Tekstfragment>

————

4.3.2De bijzondere overwegingen met betrekking tot het bewijs
Aanleiding
De volgende feiten en omstandigheden kunnen op grond van de inhoud van de bewijsmiddelen als vaststaand worden aangemerkt. Deze feiten hebben op de terechtzitting niet ter discussie gestaan en kunnen zonder nadere motivering dienen als vertrekpunt voor de beoordeling van de bewijsvraag.
Op 2 november 2020 wordt door verdachte in Engeland een bus gehuurd met het kenteken [Kenteken] en wordt een ferry ticket gereserveerd met vertrekdatum 3 november 2020 om 01:25 uur van Dover naar Calais. Verdachte ontvangt op 2 november 2020 om 13:53:02 uur een tekstbericht op zijn telefoon met het nummer [Telefoonnummer 1] afkomstig van het telefoonnummer [Telefoonnummer 2] met de tekst:
"Hello [Verdachte] its [Naam 2] thank you so much for your help my adress your takeing my furniture to is [ Straatnaam 1] see you Tuesday morning."

————

Gegevensregels>

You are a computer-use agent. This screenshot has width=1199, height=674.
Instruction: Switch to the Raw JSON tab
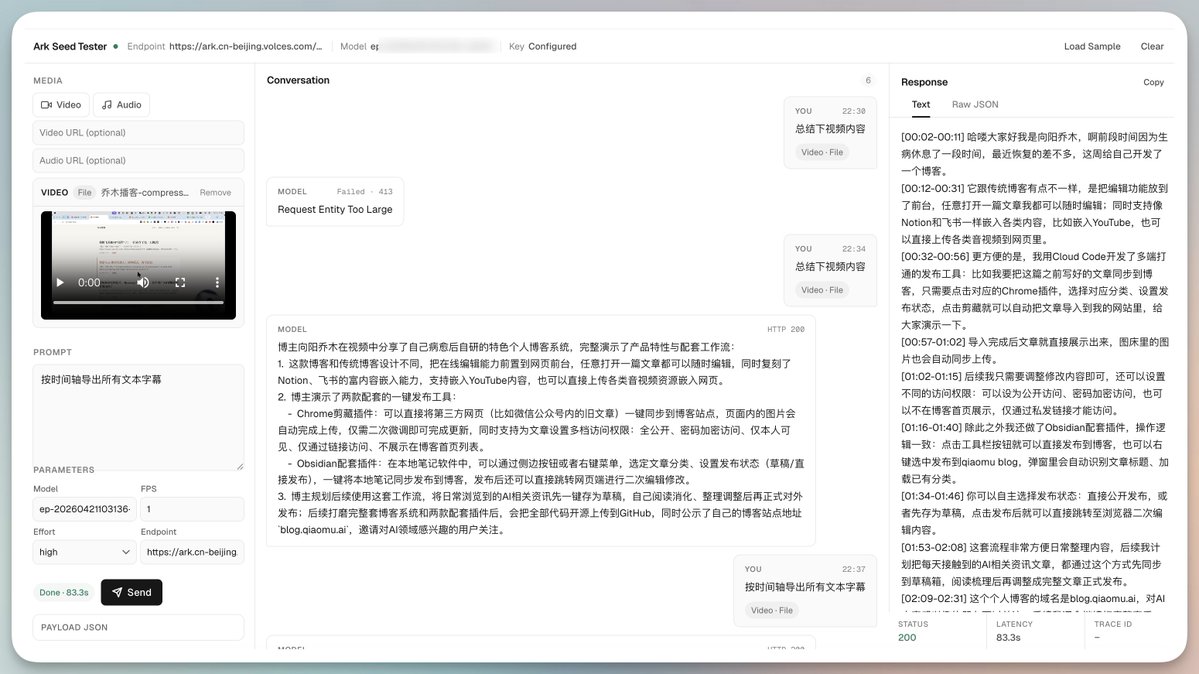point(974,104)
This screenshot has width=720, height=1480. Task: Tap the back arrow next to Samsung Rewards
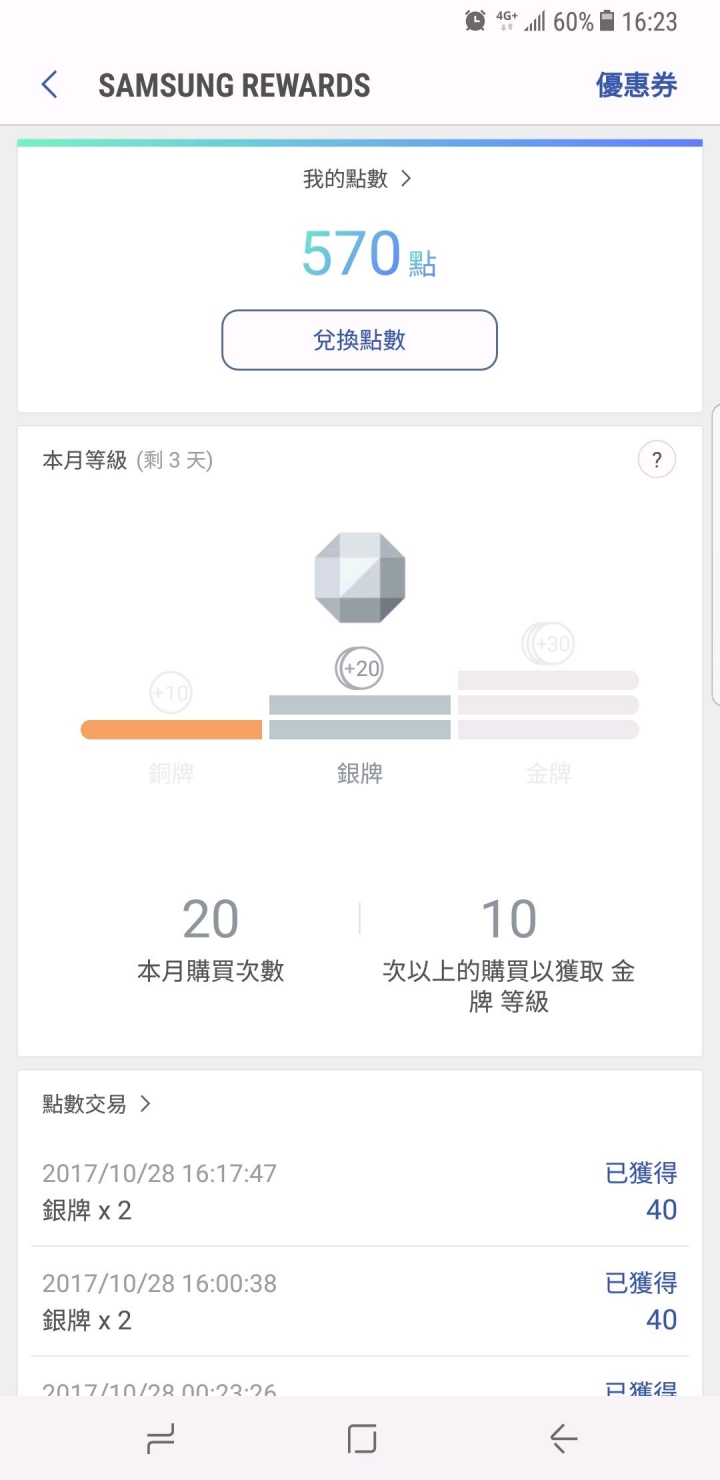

————

Onderdelen opdracht>
1. Citeer uit het tekstfragment letterlijk het stuk van "4.3.2De bijzondere overwegingen" tot en met "van de bewijsvraag.".
2. Geef bij elke bewering aan of ze klopt met het tekstfragment, met ja of nee, en citeer letterlijk de woorden die de doorslag geven.
(a) De verdachte huurde op 2 november 2020 in Engeland een bus.
(b) De gereserveerde ferry zou van Calais naar Dover varen.
(c) Over de genoemde feiten is op de terechtzitting gediscussieerd.
3. Som alle aanduidingen tussen vierkante haken op die in het tekstfragment staan, in de volgorde waarin ze voorkomen.

Antwoorden per opdracht>
1.
4.3.2De bijzondere overwegingen met betrekking tot het bewijs
Aanleiding
De volgende feiten en omstandigheden kunnen op grond van de inhoud van de bewijsmiddelen als vaststaand worden aangemerkt. Deze feiten hebben op de terechtzitting niet ter discussie gestaan en kunnen zonder nadere motivering dienen als vertrekpunt voor de beoordeling van de bewijsvraag.

2.
(a) Ja: "Op 2 november 2020 wordt door verdachte in Engeland een bus gehuurd"
(b) Nee: "van Dover naar Calais"
(c) Nee: "Deze feiten hebben op de terechtzitting niet ter discussie gestaan"

3.
[Kenteken]
[Telefoonnummer 1]
[Telefoonnummer 2]
[Verdachte]
[Naam 2]
[ Straatnaam 1]